Her last days were spent almost entirely in prayer, invoking blessings on those around her and on the village work which lay so near her heart. She said to a friend during her last illness, "To go to heaven, think what that is! to go to my Saviour who died that I might live! Lord, humble me, subdue every evil temper in me. May we meet in a robe of glory! Through Christ's merits alone can we be saved… Lord, I believe—I do believe with all the powers of my weak, sinful heart. Lord Jesus, look down upon me from Thy holy habitation; strengthen my faith, and quicken me in my preparation. Support me in that trying hour when I most need it! It is a glorious thing to die!" No vanity or self-praise on the ground of her life's labours ever found a place in her thoughts. Some one began to speak of her good deeds. "Talk not so vainly," she exclaimed; "I utterly cast them from me, and fall low at the foot of the cross." She sank gradually, and without pain, and on September 7, 1833, quietly passed away.

There are few thoughtful students who will hesitate to rank Hannah More with the leading religious and educational reformers of the eighteenth century. In essential matters she was a kindred spirit with Whitfield, Wesley, Raikes, and others, and worked, in the way marked out for her by God, for the regeneration of her country.

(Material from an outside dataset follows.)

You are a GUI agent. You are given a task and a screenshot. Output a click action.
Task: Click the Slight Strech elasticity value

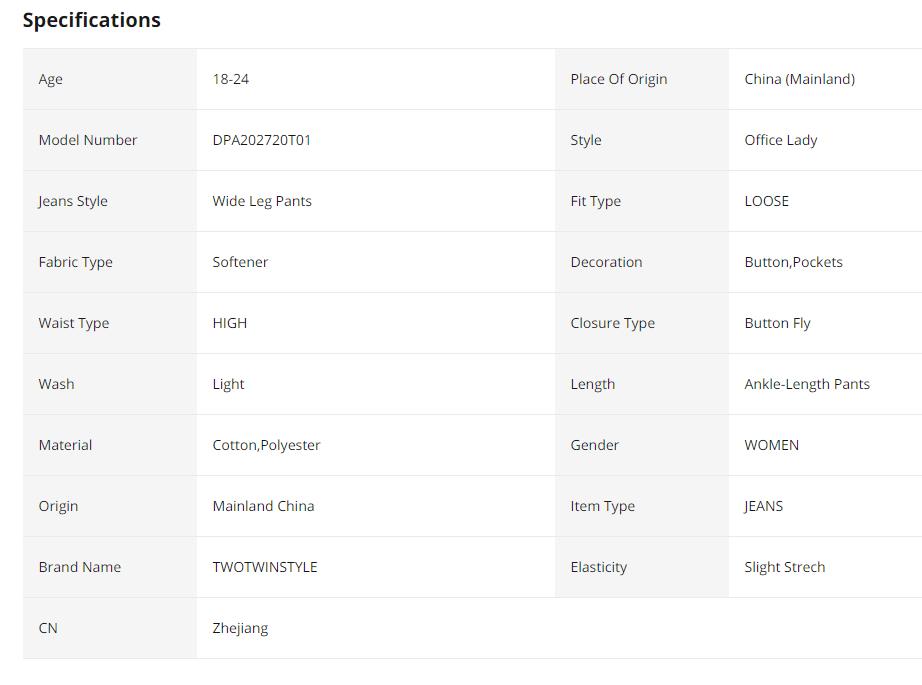(x=784, y=567)
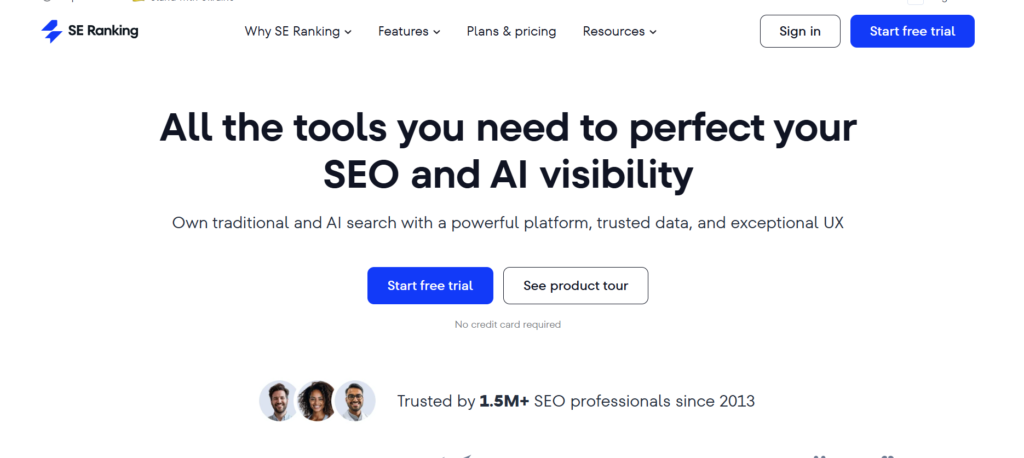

With regard to her books, she believed they would be little read after her death. To a considerable extent her judgment has been verified. Her writings were a continual seed-sowing, which later workers fertilised, and brought to maturity.

They were republished in eleven volumes in 1830. Besides the prominence given to their religious or moral purpose, most of them are remarkable for sustained fervour, persuasiveness of tone, and practical common sense. We give a few extracts from some of the principal works, to illustrate Hannah More's methods of appealing to the conscience and awakening spiritual concern.

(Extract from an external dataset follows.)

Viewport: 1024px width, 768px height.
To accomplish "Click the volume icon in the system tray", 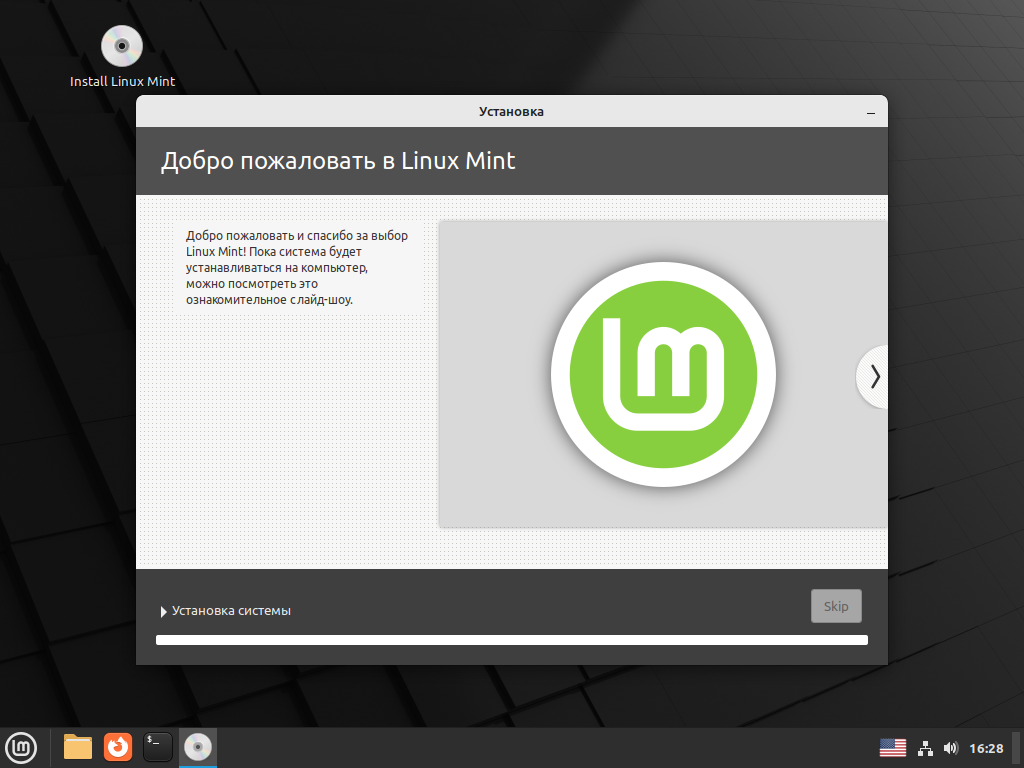I will point(952,747).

"There are two things of which a wise man will be scrupulously careful—his conscience and his credit. Happily, they are almost inseparable concomitants; they are commonly kept or lost together; the same things which wound the one usually giving a blow to the other; yet it must be confessed, that conscience and a mere worldly credit are not, in all instances, allowed to subsist together….

"Between a wounded conscience and a wounded credit, there is the same difference as between a crime and a calamity. Of two inevitable evils, religion instructs us to submit to that which is inferior and involuntary. As much as reputation exceeds every worldly good, so much, and far more, is conscience to be consulted before credit—if credit that can be called, which is derived from the acclamations of a mob, whether composed of 'the great vulgar or the small'"—Christian Morals (chapter xxiv.).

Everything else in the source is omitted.